Havia uma lista de nove candidatos a diretor-geral. Esses nomes
circularam entre associações e chegaram ao gabinete do ministro da
Justiça, que começou a fazer algumas consultas. Num dado momento, o
presidente me convidou para uma reunião. Ficamos conversando durante
duas horas e pouco. Depois disso, o ministro da Justiça me convocou. Ao
término desse encontro, ele disse que o presidente queria me convidar e
que ele estava dando o aval.
A PF, então, não é republicana? A Polícia
Federal é republicana, mas tem alguns problemas. A gente vê, de vez em
quando, desvios de conduta e ações com certo viés político.
O senhor pode citar exemplos? Uma das
coisas sobre as quais conversamos, eu e o presidente, foi a questão do
vazamento. Qualquer vazamento que houver, vamos apurar. Isso é desvio.

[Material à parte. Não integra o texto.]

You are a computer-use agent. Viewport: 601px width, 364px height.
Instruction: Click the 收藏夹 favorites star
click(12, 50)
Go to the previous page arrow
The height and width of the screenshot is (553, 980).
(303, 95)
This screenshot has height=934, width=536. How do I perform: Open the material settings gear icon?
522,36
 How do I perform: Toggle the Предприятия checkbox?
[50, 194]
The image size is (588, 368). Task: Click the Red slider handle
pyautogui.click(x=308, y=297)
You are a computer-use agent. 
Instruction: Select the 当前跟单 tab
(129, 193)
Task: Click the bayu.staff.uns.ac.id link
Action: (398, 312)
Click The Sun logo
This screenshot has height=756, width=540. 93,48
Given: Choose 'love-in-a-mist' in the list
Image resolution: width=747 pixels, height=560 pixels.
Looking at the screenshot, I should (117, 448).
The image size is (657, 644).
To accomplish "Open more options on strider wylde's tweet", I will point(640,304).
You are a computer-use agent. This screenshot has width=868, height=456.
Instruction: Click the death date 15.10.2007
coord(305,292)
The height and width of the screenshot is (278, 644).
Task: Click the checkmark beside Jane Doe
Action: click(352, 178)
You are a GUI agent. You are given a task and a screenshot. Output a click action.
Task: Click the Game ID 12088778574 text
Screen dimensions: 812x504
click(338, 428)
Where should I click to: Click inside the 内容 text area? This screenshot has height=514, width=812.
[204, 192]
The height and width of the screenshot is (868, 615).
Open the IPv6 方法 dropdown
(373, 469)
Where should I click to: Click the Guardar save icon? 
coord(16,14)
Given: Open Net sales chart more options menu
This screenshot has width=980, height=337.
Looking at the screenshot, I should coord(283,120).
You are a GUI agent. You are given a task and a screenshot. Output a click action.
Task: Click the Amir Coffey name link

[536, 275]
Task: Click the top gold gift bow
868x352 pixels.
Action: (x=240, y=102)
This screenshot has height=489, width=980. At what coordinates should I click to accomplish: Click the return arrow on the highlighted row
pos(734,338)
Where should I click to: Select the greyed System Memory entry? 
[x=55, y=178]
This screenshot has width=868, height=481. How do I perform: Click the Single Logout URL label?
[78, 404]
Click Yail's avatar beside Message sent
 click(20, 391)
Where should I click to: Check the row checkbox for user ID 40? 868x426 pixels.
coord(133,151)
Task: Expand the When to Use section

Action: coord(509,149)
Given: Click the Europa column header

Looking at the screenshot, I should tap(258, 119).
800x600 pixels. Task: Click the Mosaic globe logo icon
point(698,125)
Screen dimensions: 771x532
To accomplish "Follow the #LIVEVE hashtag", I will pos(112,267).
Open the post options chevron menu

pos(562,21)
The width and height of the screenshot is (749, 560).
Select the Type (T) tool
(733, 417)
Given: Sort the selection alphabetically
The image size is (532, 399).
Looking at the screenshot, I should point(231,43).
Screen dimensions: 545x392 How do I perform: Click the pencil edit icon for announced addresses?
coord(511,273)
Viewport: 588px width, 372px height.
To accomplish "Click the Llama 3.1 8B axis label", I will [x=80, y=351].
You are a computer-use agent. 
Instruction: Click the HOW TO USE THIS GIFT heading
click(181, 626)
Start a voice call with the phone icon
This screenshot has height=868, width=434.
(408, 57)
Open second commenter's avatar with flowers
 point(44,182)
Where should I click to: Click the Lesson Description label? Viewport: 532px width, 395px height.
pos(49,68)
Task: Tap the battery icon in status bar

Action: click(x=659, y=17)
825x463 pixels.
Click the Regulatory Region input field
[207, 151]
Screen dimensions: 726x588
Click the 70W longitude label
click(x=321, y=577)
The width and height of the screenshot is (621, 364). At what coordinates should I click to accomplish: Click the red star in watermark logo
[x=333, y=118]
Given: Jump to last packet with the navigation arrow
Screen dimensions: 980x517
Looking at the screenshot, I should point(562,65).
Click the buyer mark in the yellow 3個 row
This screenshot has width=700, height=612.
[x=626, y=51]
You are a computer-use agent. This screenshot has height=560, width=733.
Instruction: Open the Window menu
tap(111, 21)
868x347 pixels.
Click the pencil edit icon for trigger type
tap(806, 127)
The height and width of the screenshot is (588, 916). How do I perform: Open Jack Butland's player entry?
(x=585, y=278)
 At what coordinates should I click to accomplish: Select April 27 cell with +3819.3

Soltar informação de uma investigação que ainda não foi concluída pode
formar um prejulgamento.
A investigação que envolveu o presidente Temer pode ser considerada um desvio?
Era a investigação mais sensível da história do país. Nunca um
presidente da República havia sido investigado cometendo um suposto
crime de corrupção no exercício do cargo. A operação estava fluindo.
Houve a primeira conversa nebulosa de Joesley Batista com o presidente.
Depois, encontros do empresário e de um executivo da JBS com o assessor
de Temer, Rodrigo Rocha Loures, quando se vê a corrupção claramente.
Faltava o quê? O elo com o presidente. Dizer que a ligação é o fato de o
Rocha Loures ser assessor do presidente é leviandade. Numa investigação
tão sensível, precisávamos de provas contundentes.
As provas não são contundentes? De acordo
com o combinado entre Joesley e Rocha Loures, era para ser entregue uma
mala de dinheiro por semana. Cadê a segunda mala? E a terceira? Por que o
senhor Rodrigo Janot resolveu encerrar a investigação antes? Por que
não se colocou um rastreador no dinheiro para saber o seu destino final?
Rocha Loures recebeu o dinheiro em nome de outra pessoa ou por conta
própria? Essas dúvidas não foram esclarecidas.
Por que a investigação foi encerrada antes da entrega das demais malas de dinheiro?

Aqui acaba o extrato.